**Task to carry out:** For this exercise, restate word for word only the lines from the one containing "You are a computer-use agent." through the last line below. Pictures do not get copied.

**Material provided:**
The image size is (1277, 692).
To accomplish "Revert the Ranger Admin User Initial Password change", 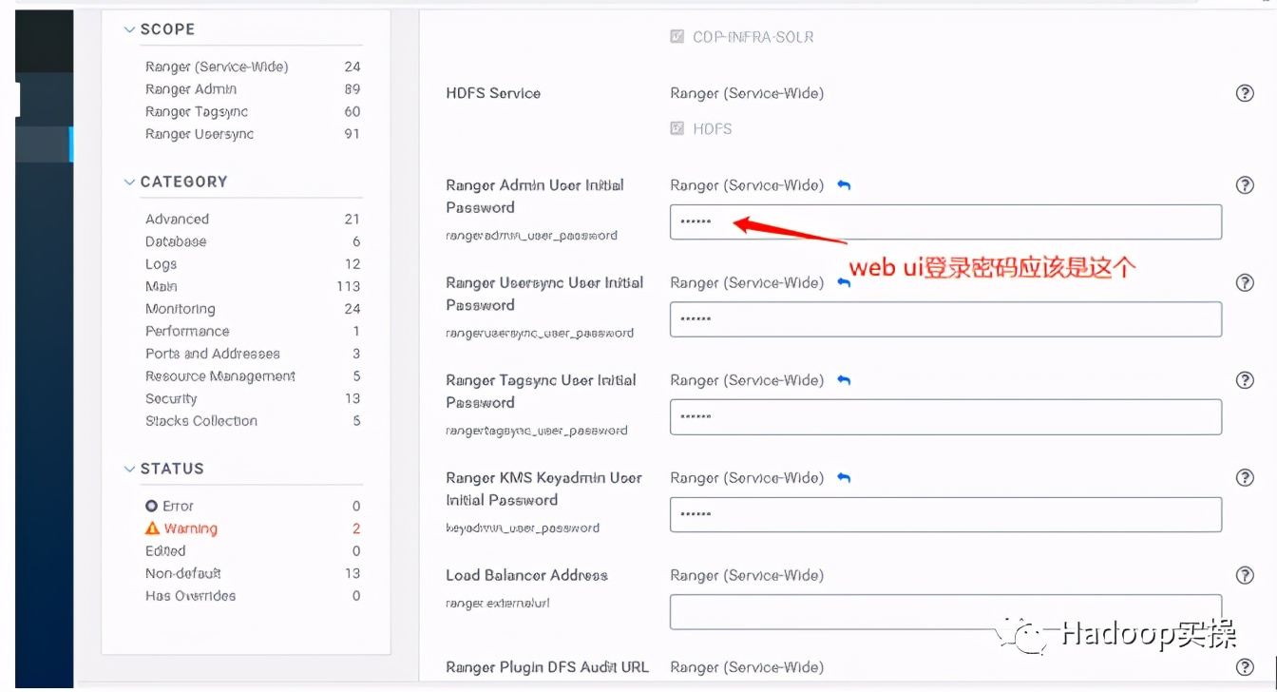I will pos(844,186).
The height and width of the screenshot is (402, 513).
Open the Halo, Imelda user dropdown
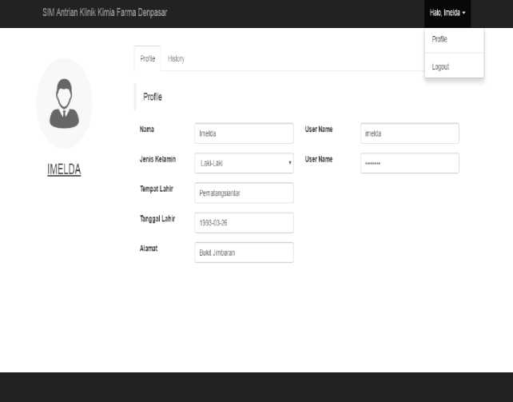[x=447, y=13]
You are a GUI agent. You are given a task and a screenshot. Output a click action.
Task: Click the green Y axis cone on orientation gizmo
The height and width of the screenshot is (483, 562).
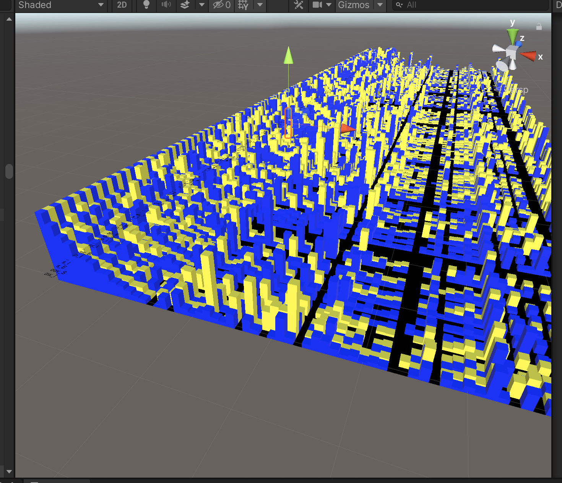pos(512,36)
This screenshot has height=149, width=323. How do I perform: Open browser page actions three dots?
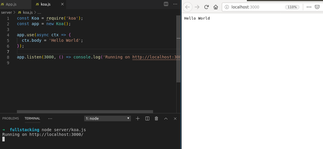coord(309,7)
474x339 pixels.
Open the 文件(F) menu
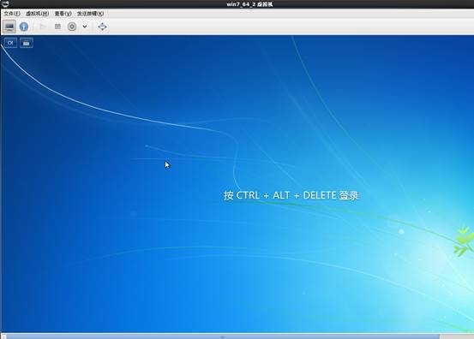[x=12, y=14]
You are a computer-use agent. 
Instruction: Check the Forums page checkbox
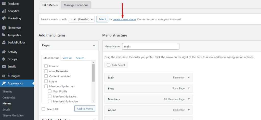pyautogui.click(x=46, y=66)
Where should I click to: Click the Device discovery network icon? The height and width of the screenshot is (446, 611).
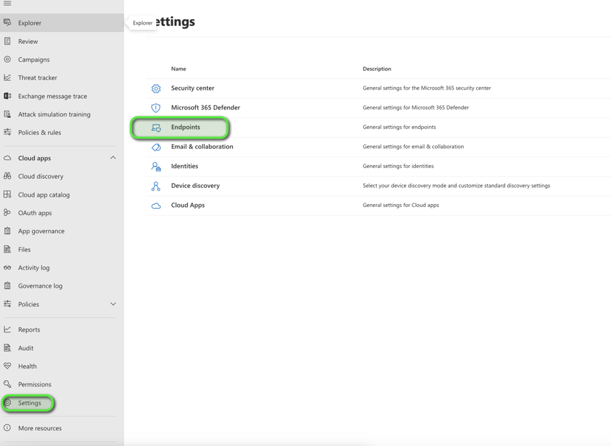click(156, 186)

**Expected answer:**
You are a computer-use agent. 
Instruction: Check the Forums page checkbox
pyautogui.click(x=46, y=66)
Where should I click to: Click the Device discovery network icon? The height and width of the screenshot is (446, 611).
click(156, 186)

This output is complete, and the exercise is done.